+++ EXTRACTED MATERIAL +++

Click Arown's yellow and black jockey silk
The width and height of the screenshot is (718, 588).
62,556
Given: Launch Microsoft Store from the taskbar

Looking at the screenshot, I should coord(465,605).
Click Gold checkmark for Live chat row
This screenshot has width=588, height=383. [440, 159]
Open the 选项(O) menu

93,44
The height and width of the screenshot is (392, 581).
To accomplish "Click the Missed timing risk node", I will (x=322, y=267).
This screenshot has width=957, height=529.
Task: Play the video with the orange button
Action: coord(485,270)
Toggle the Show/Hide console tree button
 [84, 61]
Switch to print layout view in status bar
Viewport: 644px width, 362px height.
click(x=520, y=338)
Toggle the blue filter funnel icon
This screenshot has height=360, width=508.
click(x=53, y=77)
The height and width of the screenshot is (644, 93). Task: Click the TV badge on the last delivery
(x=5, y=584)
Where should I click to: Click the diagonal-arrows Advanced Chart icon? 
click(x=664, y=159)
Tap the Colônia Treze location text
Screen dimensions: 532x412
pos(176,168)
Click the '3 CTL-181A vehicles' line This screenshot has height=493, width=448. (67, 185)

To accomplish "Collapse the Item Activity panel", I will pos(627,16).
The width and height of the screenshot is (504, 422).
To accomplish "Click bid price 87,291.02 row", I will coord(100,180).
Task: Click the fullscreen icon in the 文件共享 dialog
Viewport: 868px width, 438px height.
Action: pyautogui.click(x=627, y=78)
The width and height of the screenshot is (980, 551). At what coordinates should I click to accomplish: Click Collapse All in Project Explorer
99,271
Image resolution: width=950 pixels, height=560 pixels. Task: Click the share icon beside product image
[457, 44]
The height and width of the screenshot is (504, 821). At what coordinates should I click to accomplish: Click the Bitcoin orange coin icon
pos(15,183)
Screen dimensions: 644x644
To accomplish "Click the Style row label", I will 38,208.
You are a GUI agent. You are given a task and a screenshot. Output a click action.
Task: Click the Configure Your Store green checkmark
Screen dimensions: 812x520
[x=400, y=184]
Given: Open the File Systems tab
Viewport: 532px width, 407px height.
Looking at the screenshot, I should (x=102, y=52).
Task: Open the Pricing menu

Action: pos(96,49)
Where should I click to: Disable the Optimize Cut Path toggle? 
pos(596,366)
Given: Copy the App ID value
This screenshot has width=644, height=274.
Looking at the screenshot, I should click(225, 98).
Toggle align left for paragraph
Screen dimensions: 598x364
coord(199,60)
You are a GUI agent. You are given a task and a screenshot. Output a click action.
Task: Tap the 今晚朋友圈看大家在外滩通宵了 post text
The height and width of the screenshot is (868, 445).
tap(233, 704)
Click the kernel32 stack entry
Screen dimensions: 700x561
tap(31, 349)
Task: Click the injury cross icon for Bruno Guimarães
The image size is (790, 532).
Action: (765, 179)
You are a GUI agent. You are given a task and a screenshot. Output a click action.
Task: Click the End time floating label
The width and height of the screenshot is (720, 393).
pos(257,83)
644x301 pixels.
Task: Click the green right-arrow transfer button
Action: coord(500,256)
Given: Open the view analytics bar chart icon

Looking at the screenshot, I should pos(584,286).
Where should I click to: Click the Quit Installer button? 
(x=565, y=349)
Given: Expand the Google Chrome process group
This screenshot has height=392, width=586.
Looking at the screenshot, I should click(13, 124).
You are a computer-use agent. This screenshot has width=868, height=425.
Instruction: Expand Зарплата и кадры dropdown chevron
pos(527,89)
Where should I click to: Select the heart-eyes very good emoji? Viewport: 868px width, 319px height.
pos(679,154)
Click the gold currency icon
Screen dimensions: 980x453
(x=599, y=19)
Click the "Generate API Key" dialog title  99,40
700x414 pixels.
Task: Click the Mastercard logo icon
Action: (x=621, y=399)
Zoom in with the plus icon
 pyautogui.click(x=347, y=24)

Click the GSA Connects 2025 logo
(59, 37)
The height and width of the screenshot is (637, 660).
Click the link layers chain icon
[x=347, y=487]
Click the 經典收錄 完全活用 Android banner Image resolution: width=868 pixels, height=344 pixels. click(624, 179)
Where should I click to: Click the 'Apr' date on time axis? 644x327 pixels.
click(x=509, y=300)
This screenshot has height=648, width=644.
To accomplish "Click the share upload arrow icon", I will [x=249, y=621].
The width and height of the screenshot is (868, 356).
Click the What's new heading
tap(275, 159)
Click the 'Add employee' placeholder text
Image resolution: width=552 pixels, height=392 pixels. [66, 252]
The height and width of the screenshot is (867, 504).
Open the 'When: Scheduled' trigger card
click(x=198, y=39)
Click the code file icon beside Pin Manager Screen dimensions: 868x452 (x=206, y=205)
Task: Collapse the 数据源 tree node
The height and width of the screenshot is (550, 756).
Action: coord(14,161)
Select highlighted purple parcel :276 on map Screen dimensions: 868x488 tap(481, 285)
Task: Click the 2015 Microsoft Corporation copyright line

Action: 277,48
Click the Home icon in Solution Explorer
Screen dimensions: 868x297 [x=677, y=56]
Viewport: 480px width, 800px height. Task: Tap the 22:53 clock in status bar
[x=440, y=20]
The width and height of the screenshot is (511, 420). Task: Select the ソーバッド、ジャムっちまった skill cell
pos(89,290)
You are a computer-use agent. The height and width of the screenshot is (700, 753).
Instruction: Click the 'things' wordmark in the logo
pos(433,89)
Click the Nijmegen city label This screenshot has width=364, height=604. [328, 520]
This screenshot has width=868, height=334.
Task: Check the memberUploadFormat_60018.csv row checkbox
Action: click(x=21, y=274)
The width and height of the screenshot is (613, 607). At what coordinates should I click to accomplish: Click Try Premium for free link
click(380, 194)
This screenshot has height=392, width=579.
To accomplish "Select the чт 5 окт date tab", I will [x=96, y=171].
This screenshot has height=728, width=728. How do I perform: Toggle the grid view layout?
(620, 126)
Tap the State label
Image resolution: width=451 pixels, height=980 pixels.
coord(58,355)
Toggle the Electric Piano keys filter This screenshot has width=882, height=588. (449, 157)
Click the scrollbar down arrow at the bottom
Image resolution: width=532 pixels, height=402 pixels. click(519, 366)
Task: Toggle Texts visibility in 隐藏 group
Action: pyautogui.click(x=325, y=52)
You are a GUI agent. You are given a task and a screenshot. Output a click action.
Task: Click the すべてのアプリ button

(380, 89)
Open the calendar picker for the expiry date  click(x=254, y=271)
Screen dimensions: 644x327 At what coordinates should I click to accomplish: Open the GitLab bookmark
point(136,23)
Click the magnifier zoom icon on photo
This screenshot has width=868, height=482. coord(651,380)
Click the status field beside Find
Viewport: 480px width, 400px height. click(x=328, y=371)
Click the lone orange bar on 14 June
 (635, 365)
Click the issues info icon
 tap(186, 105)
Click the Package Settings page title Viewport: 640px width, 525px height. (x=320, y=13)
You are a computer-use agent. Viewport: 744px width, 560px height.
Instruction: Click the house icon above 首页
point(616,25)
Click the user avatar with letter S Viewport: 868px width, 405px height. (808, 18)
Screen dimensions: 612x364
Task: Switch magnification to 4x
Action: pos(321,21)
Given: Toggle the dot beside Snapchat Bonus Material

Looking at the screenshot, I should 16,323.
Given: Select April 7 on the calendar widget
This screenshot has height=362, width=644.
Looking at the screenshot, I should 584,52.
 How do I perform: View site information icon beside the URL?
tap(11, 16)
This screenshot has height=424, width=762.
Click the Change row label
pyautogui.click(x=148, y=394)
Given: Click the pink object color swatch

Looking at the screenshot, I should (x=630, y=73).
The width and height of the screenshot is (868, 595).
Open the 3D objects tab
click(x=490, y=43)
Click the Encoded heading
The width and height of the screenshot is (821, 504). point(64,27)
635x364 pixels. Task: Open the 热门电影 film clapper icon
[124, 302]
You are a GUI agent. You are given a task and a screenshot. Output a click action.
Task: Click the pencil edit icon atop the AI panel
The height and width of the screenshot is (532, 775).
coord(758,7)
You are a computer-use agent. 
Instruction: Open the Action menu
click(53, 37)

+++

§ **WHAT NEEDS TO BE DONE**:
Each line from the top of the records above through the line containing "The height and width of the screenshot is (392, 581)." needs to be transcribed exactly, and no line after it.

§ **RESPONSE BOX**:
Click Arown's yellow and black jockey silk
The width and height of the screenshot is (718, 588).
62,556
Given: Launch Microsoft Store from the taskbar

Looking at the screenshot, I should coord(465,605).
Click Gold checkmark for Live chat row
This screenshot has width=588, height=383. [440, 159]
Open the 选项(O) menu

93,44
The height and width of the screenshot is (392, 581).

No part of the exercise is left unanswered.